Updated by Radhika Chippada about 8 years ago
The real volumes' Trash() methods should return ErrNotImplemented if trashLifetime != 0.
Done
This doesn't seem right. ErrNotImplemented means the block was not untrashed, and should be reported as an error:
Done. This was a bit unclear from previous comment, but now addressed.
(It looks like the tests should pass without this oddity, since the handler gets tested with MockVolumes, which return nil without actually untrashing anything -- right?)
Updated MockVolume to return nil, instead of ErrNotImplemented
Style nit
Done
Adding test in generic volume test
Yes, I also thought of this. I will add it in a separate branch as you suggested (after merging this in master). Thanks.
Updated by Radhika Chippada about 8 years ago
Branch 8178-trash-interface-generic-volume-test adds generic volume tests for the new trash / untrash interface at 5a7b7ea65edaf40f5d9c17adc2184b0a96f05a2d
Updated by Tom Clegg about 8 years ago
Tom Clegg wrote:
It would be valuable to add a generic volume test for the "Trash with non-zero trash time, then Untrash" sequence; for now it would be acceptable to either return ErrNotImplemented from Trash() (in which case Untrash doesn't get tested) or return nil, and then successfully Untrash() the block so Get() works again. I suggest adding this test in its own branch -- IMO it shouldn't prevent merging 8178-keepstore-trash-interface, but we could do it before closing this issue.
More specifics:
testTrashUntrash- Set trashLifetime=3600 for duration of test case
- PutRaw a block, and backdate it
- Trash the block
- If the volume is not writable:
- Trash must return ErrMethodDisabled
- Else if Trash returned a non-nil err:
- err must be ErrNotImplemented
- Else (i.e., Trash returned err==nil):
- Get the block → must fail, os.IsNotExist() must return true for the returned error
- Untrash the block → must succeed
- Then, regardless of how Trash returned:
- Get the block → must succeed
When the implementations catch up, we will disallow the ErrNotImplemented possibility.
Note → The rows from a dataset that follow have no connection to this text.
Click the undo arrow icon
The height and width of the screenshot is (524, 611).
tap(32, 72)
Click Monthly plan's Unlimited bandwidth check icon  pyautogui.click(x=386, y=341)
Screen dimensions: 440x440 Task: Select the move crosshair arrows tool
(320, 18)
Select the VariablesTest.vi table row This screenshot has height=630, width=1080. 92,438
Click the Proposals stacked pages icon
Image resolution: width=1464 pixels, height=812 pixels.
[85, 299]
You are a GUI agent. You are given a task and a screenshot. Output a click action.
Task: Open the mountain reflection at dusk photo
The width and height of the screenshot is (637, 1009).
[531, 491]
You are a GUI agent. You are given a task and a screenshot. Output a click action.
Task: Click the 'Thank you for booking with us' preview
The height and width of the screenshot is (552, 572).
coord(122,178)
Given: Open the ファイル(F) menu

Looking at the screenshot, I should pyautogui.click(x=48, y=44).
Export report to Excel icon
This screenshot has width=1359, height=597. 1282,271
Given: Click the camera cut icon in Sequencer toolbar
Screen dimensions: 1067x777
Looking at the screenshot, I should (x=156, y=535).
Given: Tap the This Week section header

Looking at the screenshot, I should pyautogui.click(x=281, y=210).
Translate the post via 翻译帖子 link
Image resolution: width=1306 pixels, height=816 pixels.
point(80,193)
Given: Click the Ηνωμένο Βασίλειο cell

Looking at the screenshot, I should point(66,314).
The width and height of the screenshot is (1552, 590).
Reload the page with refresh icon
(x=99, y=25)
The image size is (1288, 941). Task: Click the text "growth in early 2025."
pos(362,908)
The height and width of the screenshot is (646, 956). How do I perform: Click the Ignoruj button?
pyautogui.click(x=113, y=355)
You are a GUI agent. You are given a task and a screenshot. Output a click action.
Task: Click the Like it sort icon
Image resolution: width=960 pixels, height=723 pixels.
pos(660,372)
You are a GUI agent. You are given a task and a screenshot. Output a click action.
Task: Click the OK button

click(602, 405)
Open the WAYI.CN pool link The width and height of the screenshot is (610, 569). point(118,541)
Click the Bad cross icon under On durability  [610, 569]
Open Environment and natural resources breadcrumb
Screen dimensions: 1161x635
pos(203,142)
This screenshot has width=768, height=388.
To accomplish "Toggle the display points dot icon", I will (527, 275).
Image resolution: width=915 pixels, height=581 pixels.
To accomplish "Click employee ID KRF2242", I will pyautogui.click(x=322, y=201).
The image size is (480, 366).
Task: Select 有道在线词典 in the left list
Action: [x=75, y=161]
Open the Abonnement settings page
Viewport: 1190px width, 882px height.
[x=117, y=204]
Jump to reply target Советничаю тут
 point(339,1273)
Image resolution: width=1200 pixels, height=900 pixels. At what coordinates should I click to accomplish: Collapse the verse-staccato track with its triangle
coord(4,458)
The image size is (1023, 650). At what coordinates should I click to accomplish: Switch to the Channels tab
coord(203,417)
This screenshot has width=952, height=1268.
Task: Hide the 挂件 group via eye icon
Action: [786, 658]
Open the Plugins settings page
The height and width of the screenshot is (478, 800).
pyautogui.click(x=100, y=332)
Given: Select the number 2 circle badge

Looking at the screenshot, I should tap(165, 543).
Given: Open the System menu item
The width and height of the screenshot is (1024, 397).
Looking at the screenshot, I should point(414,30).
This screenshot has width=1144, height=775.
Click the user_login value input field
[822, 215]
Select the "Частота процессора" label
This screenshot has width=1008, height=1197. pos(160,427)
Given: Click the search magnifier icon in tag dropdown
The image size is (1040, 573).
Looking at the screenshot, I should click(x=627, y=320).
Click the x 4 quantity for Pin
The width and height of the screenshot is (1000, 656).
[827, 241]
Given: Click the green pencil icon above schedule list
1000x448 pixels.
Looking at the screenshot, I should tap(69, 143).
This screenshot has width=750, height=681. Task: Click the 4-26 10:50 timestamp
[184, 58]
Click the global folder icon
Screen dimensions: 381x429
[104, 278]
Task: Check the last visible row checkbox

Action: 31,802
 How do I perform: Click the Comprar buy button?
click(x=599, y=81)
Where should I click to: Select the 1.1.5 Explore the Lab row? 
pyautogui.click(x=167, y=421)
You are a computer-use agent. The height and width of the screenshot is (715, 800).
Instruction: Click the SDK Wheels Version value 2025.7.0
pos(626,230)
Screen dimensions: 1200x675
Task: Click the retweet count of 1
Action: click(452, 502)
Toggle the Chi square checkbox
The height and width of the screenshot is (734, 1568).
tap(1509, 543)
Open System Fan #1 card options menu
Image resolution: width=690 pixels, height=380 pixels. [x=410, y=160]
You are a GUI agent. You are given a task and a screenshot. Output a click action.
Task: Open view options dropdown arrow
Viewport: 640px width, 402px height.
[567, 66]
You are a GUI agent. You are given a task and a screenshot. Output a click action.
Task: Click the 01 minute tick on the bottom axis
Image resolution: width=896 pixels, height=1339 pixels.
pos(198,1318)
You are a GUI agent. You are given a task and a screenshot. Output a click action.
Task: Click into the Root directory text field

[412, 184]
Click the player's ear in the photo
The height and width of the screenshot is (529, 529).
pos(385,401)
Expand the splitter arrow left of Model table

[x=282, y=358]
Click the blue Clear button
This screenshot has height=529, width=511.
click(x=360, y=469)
I don't think we should duplicate the existing tests for "trash block that's newer than blobSignatureTTL", etc. (If anything, we could add a loop in the existing test (testDeleteNewBlock) so it checks once with trashLifetime=0 and once with trashLifetime=time.Hour. But testTrashUntrashNewBlock at 5a7b7ea for example doesn't seem to test anything we aren't already testing -- except ensuring that Untrash() is not implemented, which is only one of multiple acceptable possibilities that should be tested in combination with Trash() as above.)
Updated by Radhika Chippada about 8 years ago
Updated the trash/untrash test with the sequence of steps listed above.
I noticed one issue while writing the test. The s3 test setup seems to empty the block when backdated. Due to this Get after a trash / untrash sequence does not pass comparison as expected with the TestBlock. I tweaked the test to pass in this case as well. But, we might want to fix the issue with the s3 test setup for the long term.
Updated by Peter Amstutz about 8 years ago
- Target version changed from 2016-02-03 Sprint to 2016-02-17 Sprint
Updated by Tom Clegg about 8 years ago
- Status changed from In Progress to Resolved
- % Done changed from 67 to 100
Applied in changeset arvados|commit:3920b0d627ac89687a741b186554c1afd61750f5.